Literary critic Terry Castle’s smart, hilarious, and occasionally brutal collection of personal essays, The Professor, was one of our favorite books last year. Scott McLemee provides a thoughtful consideration, finding that "in Terry Castle's hands, the autobiographical essay becomes both a kind of cultural history and a challenge to the reader: Here are my obsessions and the things I would forget if I could. Do you dare to confront your own?"
Scribner has announced Stephen King’s next novel, which will be published this fall. Called 11/23/63, the thousand-plus-page book features a protagonist who travels back in time to attempt to stop the JFK assassination. King is probably wishing he had a time machine so he could travel back to 2002, and undo his announcement that he was retiring—he's written at least a half-dozen books since.
More changes at the New York Times Magazine: The publication will start crediting editors at the end of features (there’s currently no masthead in the magazine). And the popular “On Language” column is now in limbo. Can Facebook save it? Hope springs eternal, as editor Hugo Lindgren sent this encouraging tweet earlier this week: “The column is not part of the mix for right now, but it is not dead. Please stay tuned.”
In Tunisia and Egypt, books banned by the recently ousted regimes are back on the shelves.
New York magazine’s Adam Moss has lured New York Times stalwart Frank Rich away from the paper after a long career. Rich says of the appointment by his old buddy Moss: “The role Adam has created for me at his revitalized New York Magazine will allow me to write with more reflection, variety, and space than is possible within the confines of a weekly newspaper column.” Meanwhile, the Times has been busy revamping its Sunday Magazine, with recenly hired editor Hugo Lindgren at the helm—the result will debut this weekend. Lindgren says he’s hoping to lend the magazine “a little bit more of an improvisational, we-just-did-it-this-week kind of feeling;" Yahoo News’ Cut Line blog has a preview of what’s new.

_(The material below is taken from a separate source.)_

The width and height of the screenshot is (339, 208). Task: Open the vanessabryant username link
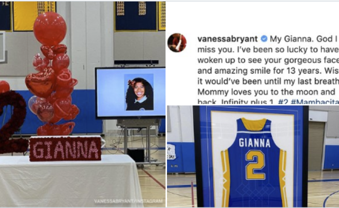(x=227, y=39)
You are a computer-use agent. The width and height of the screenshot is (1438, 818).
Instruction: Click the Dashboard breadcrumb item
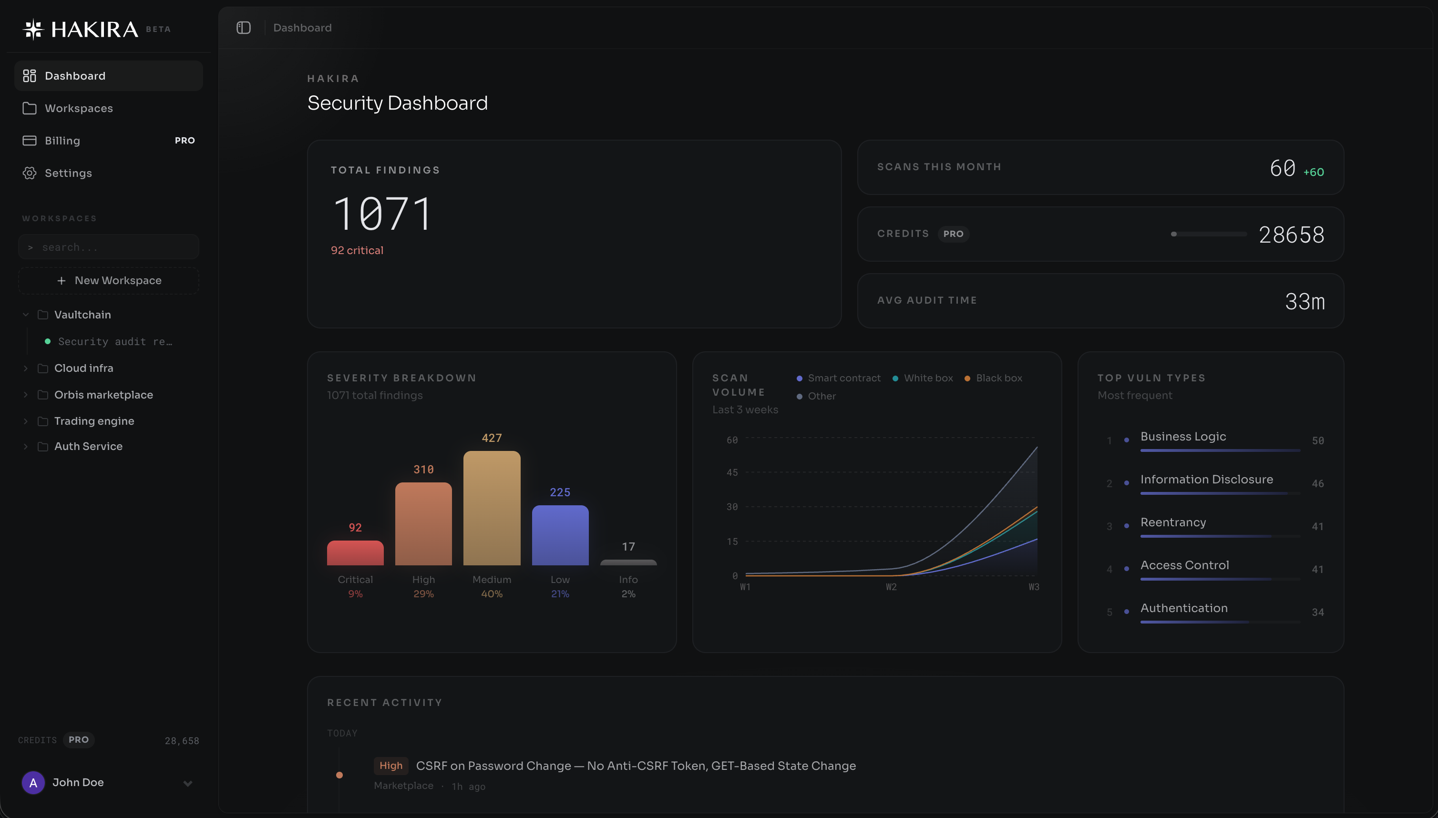pyautogui.click(x=302, y=27)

Shelley Jackson’s Skin project, which has been ongoing since 2003, asks people to tattoo a word from a Jackson story on their body, and nearly 1,500 volunteers have participated so far. Yesterday at the Berkeley Art Museum, Jackson unveiled an intriguing sub-plot: A video version of a new story made by editing together video footage of some of the tattoos, one that anyone can remix and rewrite using clips from YouTube.
Here’s a cheerful thought by Rudolph Delson, from the forthcoming anthology The Late American Novel: Writers on the Future of Books (edited by the folks at The Millions and including an all-star lineup of contributors): “Most of the best books will be written only after you and I are both dead.”
Via the Paris Review, an intriguing exchange between PR poetry editor Robyn Creswell and a blogger known only as the “Angry Arab,” about Egyptian literature.
Last week, Elif Batuman gave a lecture at the British Museaum about literature and accounting, as the Granta blog explains: “She set up writing and life as a 'credit/debit' relationship: writing takes time, but you need to take time away from writing to have something to write about. So how do writers negotiate their time-accounts?”
Steve Erickson’s next novel, These Dreams of You, will be published by Europa Books in 2012.
Comedian Michael Showalter (Mr. Funny Pants) will be reading tonight at BookCourt. Laughs—perhaps even hijinks—are almost certainly guaranteed.